- Catalan language film poster
- (Catalan: Actrius)
- Directed by: Ventura Pons
- Written by: Josep Maria Benet i Jornet
- Screenplay by: Ventura Pons
- Based on: (stage play) E.R. by Josep Maria Benet i Jornet
- Produced by: Ventura Pons
- Starring: Núria Espert; Rosa Maria Sardà; Anna Lizaran; Mercè Pons;
- Cinematography: Tomàs Pladevall
- Edited by: Pere Abadal
- Music by: Carles Cases
- Production companies: Canal+ España; Els Films de la Rambla S.A.; Generalitat de Catalunya - Departament de Cultura; Televisión Española;
- Distributed by: Buena Vista International
- Release date: 17 January 1997 (Spain);
- Running time: 100 minutes
- Country: Spain
- Language: Catalan

= Actrius =

Actresses (Catalan: Actrius) is a 1997 Catalan language Spanish drama film produced and directed by Ventura Pons and based on the award-winning stage play E.R. by Josep Maria Benet i Jornet. The film has no male actors, with all roles played by females. The film was produced in 1996.

== Synopsis ==
In order to prepare herself to play a role commemorating the life of legendary actress Empar Ribera, young actress (Mercè Pons) interviews three established actresses who had been the Ribera's pupils: the international diva Glòria Marc (Núria Espert), the television star Assumpta Roca (Rosa Maria Sardà), and dubbing director Maria Caminal (Anna Lizaran).

== Cast ==
- Núria Espert as Glòria Marc
- Rosa Maria Sardà as Assumpta Roca
- Anna Lizaran as Maria Caminal
- Mercè Pons as Estudiant

== Recognition ==

=== Screenings ===
Actrius screened in 2001 at the Grauman's Egyptian Theatre in an American Cinematheque retrospective of the works of its director.
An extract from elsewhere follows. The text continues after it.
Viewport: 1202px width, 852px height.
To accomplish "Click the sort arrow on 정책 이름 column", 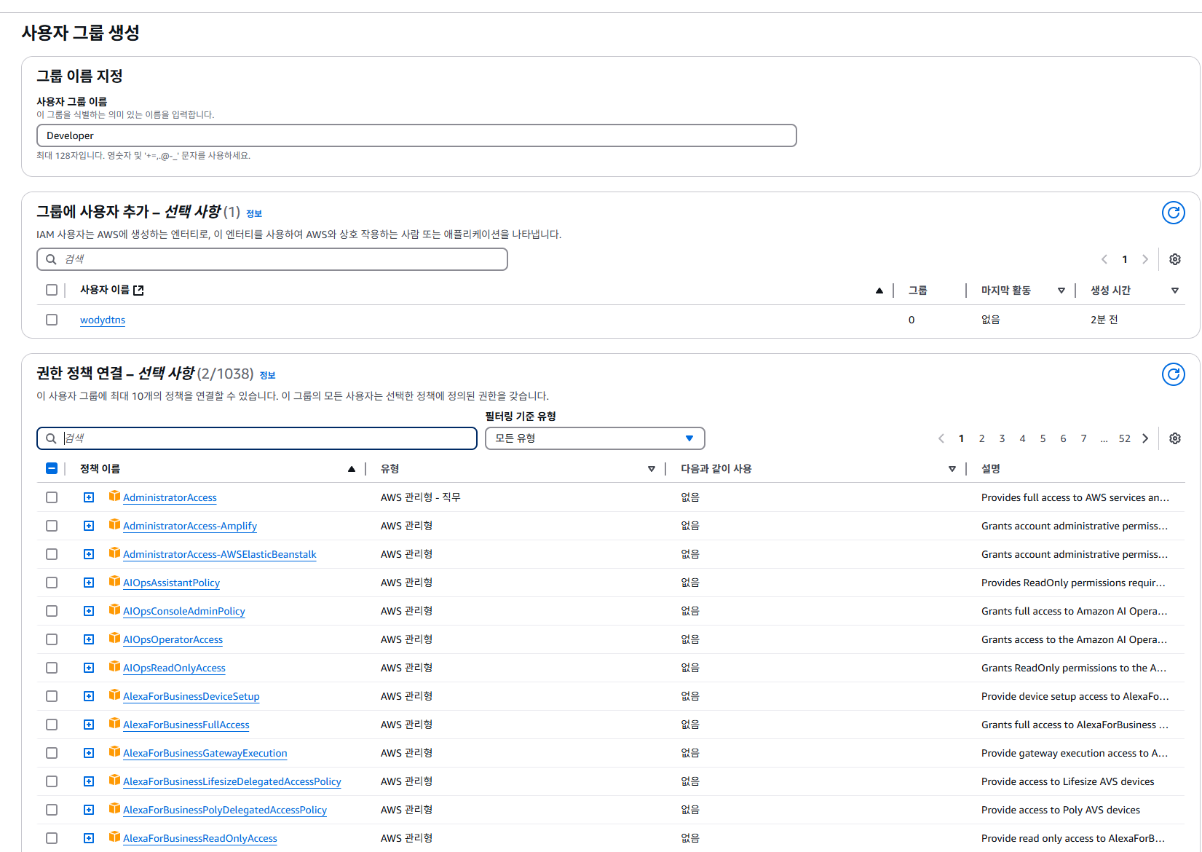I will pos(352,469).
The film had first screened at the same location in 1998. It was also shown at the 1997 Stockholm International Film Festival.

=== Reception ===
In Movie - Film - Review, Christopher Tookey wrote that though the actresses were "competent in roles that may have some reference to their own careers", the film "is visually unimaginative, never escapes its stage origins, and is almost totally lacking in revelation or surprising incident". Noting that there were "occasional, refreshing moments of intergenerational bitchiness", they did not "justify comparisons to All About Eve", and were "insufficiently different to deserve critical parallels with Rashomon". He also wrote that The Guardian called the film a "slow, stuffy chamber-piece", and that The Evening Standard stated the film's "best moments exhibit the bitchy tantrums seething beneath the threesome's composed veneers". MRQE wrote "This cinematic adaptation of a theatrical work is true to the original, but does not stray far from a theatrical rendering of the story."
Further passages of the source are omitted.